The brand, called CloudPets, was found last year to have been storing millions of owners’ voice recordings online, BBC reports.

CloudPets is a line of soft animal toys with an inbuilt microphone and speaker that lets children record messages and listen to those of friends and family. The recordings can then be stored online via Bluetooth.

In February 2017, security researcher Troy Hunt discovered that the recordings were being retrieved by unauthorized users and held for ransom.

London-based Context Information Security also found that hackers could use the toys to spy on owners, as long as they were within Bluetooth range.

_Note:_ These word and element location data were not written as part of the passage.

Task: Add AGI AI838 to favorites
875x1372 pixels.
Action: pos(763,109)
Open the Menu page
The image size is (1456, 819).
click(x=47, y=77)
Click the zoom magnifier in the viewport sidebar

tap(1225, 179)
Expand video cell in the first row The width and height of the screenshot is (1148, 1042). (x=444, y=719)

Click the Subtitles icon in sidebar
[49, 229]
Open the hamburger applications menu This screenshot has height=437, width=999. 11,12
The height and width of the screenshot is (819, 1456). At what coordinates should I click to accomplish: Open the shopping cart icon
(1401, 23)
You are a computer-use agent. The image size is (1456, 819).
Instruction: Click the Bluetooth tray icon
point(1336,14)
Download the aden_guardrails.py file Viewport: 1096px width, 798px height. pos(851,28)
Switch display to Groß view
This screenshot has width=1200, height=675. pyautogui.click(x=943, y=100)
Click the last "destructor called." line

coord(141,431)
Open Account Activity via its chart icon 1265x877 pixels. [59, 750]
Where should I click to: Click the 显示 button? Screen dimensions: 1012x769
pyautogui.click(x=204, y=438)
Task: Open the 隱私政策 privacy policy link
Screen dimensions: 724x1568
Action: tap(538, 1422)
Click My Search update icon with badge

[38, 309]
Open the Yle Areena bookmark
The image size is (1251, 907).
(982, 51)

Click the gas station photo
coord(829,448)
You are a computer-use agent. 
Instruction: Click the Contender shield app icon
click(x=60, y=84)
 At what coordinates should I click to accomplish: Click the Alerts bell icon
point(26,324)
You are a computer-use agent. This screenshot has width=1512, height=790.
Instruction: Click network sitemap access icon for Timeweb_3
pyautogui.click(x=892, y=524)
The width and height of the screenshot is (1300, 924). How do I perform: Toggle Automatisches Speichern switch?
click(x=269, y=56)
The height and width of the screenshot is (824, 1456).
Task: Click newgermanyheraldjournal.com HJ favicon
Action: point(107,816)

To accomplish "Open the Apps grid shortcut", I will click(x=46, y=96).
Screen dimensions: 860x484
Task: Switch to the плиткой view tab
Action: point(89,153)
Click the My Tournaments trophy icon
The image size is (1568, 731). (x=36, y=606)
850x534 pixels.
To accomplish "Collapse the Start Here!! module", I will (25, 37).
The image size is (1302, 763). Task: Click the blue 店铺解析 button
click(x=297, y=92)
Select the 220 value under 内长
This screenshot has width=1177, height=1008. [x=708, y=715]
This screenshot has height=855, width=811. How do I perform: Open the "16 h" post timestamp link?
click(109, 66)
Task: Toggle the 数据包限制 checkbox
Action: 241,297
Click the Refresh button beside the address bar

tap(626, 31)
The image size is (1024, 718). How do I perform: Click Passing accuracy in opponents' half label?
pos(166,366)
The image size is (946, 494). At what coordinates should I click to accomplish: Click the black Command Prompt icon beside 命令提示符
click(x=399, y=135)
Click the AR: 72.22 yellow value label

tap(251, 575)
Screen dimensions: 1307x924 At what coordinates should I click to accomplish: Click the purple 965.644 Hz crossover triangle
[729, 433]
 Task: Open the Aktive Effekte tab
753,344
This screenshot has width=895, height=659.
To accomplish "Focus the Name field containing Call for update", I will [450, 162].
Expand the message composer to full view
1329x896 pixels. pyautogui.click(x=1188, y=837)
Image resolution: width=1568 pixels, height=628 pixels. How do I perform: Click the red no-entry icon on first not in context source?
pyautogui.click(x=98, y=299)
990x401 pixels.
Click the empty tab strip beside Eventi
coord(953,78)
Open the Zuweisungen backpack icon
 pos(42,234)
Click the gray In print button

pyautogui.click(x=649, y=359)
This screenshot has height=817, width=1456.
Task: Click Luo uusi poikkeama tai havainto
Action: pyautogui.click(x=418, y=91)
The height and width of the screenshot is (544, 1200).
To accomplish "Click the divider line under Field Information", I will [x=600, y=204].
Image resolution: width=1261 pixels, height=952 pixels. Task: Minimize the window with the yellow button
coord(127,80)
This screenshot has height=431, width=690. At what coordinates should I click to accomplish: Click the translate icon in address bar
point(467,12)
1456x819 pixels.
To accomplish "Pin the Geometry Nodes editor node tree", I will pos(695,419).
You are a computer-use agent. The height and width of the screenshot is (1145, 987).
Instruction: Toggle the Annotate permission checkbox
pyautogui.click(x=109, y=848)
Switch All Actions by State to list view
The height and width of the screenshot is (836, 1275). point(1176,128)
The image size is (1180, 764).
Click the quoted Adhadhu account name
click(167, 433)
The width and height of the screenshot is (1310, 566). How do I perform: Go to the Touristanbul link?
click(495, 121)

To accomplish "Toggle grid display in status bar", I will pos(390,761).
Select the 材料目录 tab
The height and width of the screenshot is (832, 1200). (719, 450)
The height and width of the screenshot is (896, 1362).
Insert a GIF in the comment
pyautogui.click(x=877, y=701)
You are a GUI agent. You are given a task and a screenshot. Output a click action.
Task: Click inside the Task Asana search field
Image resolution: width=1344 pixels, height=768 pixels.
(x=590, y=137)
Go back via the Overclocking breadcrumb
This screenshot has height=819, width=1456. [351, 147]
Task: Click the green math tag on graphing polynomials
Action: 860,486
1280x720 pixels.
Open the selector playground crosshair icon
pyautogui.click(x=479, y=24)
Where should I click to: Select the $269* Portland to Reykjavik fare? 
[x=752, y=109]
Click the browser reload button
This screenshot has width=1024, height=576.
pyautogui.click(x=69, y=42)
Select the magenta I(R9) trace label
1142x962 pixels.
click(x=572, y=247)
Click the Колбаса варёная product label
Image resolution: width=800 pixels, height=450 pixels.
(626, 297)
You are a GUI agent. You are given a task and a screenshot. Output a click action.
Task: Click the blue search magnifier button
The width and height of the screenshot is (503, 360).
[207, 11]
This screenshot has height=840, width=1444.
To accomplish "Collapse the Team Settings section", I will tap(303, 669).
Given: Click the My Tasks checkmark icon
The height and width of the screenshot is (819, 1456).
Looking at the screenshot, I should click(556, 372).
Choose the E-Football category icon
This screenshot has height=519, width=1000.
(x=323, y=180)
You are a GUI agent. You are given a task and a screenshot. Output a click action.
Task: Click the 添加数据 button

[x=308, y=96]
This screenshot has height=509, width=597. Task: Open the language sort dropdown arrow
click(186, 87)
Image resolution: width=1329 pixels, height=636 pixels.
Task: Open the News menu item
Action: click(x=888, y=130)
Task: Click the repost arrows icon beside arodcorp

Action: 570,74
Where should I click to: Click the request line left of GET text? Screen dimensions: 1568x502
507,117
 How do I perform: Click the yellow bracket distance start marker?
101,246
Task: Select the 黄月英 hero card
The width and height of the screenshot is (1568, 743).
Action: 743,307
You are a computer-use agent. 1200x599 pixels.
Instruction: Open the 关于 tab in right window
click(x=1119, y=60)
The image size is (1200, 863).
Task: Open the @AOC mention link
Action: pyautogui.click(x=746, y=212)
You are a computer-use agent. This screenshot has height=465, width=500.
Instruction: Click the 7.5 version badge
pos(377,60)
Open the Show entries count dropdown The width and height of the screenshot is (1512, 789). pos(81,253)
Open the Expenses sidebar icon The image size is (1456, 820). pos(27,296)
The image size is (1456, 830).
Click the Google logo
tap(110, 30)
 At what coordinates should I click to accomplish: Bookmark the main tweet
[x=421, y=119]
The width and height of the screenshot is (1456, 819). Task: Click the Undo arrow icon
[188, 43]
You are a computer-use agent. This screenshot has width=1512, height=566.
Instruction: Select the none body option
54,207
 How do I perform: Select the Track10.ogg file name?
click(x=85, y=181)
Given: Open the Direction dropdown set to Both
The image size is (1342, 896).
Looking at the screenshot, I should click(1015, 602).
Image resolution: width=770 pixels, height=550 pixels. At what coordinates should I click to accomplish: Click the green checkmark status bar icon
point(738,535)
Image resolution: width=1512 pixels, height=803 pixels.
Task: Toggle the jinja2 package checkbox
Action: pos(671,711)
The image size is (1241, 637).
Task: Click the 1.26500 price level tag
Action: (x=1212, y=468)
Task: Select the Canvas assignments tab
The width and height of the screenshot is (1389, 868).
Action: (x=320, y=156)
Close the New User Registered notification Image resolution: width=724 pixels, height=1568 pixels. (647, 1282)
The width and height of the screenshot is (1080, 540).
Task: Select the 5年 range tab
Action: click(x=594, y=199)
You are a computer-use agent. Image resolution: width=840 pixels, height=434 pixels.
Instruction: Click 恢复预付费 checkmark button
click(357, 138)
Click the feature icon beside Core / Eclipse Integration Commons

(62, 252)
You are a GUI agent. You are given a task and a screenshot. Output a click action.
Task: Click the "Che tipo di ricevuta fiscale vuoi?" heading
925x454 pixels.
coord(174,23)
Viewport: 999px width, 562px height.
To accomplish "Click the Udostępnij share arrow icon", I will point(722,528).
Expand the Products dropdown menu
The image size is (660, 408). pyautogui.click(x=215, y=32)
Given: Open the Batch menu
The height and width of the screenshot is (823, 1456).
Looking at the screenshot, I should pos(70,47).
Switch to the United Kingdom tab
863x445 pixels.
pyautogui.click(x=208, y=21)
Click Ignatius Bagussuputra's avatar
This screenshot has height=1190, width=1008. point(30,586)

Research commissioned by the non-profit Mozilla Foundation, the developer of the Firefox browser, subsequently identified further vulnerabilities.

Manufacturer Spiral Toys claimed that it took “swift action” in response to the warnings, researchers said they had contacted the company several times before any action was taken.

“It seems that refusing to sell products that threaten customers’ security and privacy is the only way to make designers and manufacturers of these products care about these risks,” Angela Sasse, a professor of human-centered technology at University College London, told the BBC.

Target and Walmart have reportedly also stopped selling CloudPets, according to Mic.

In 2015, a cyberattack on the Hong Kong-based children’s toy manufacturer VTech compromised the personal data of five million parents and children.